Excerpts from a dataset

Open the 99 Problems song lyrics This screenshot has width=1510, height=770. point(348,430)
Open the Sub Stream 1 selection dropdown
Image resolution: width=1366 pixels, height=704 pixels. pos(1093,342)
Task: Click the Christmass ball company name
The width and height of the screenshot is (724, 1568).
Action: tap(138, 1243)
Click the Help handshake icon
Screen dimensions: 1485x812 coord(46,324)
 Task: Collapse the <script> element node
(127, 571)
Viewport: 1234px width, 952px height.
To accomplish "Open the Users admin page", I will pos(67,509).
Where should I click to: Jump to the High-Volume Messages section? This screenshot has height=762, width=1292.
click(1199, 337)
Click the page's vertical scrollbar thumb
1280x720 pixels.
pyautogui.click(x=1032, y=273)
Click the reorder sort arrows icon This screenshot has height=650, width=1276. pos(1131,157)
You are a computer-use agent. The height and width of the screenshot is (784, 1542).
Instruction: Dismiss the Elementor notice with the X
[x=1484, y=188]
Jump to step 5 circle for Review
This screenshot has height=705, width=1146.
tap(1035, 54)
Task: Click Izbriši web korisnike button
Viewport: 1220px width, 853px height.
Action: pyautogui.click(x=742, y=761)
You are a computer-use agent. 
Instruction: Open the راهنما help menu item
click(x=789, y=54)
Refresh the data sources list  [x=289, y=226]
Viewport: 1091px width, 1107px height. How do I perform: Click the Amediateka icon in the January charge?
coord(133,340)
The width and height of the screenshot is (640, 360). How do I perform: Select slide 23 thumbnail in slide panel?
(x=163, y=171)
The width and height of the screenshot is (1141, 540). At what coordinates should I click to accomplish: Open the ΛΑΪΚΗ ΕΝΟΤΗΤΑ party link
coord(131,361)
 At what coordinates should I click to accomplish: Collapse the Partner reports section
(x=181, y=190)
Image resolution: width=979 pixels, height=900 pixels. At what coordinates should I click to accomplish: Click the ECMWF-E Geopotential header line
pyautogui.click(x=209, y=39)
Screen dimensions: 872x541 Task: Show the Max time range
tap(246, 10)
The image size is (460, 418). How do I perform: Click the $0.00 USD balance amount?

Exercise instructions:
Every piece of the data must be set down exactly. Omit nothing.

Output below:
Open the 99 Problems song lyrics This screenshot has width=1510, height=770. point(348,430)
Open the Sub Stream 1 selection dropdown
Image resolution: width=1366 pixels, height=704 pixels. pos(1093,342)
Task: Click the Christmass ball company name
The width and height of the screenshot is (724, 1568).
Action: tap(138, 1243)
Click the Help handshake icon
Screen dimensions: 1485x812 coord(46,324)
 Task: Collapse the <script> element node
(127, 571)
Viewport: 1234px width, 952px height.
To accomplish "Open the Users admin page", I will pos(67,509).
Where should I click to: Jump to the High-Volume Messages section? This screenshot has height=762, width=1292.
click(1199, 337)
Click the page's vertical scrollbar thumb
1280x720 pixels.
pyautogui.click(x=1032, y=273)
Click the reorder sort arrows icon This screenshot has height=650, width=1276. pos(1131,157)
You are a computer-use agent. The height and width of the screenshot is (784, 1542).
Instruction: Dismiss the Elementor notice with the X
[x=1484, y=188]
Jump to step 5 circle for Review
This screenshot has height=705, width=1146.
tap(1035, 54)
Task: Click Izbriši web korisnike button
Viewport: 1220px width, 853px height.
Action: pyautogui.click(x=742, y=761)
You are a computer-use agent. 
Instruction: Open the راهنما help menu item
click(x=789, y=54)
Refresh the data sources list  [x=289, y=226]
Viewport: 1091px width, 1107px height. How do I perform: Click the Amediateka icon in the January charge?
coord(133,340)
The width and height of the screenshot is (640, 360). How do I perform: Select slide 23 thumbnail in slide panel?
(x=163, y=171)
The width and height of the screenshot is (1141, 540). At what coordinates should I click to accomplish: Open the ΛΑΪΚΗ ΕΝΟΤΗΤΑ party link
coord(131,361)
 At what coordinates should I click to accomplish: Collapse the Partner reports section
(x=181, y=190)
Image resolution: width=979 pixels, height=900 pixels. At what coordinates should I click to accomplish: Click the ECMWF-E Geopotential header line
pyautogui.click(x=209, y=39)
Screen dimensions: 872x541 Task: Show the Max time range
tap(246, 10)
The image size is (460, 418). How do I perform: Click the $0.00 USD balance amount?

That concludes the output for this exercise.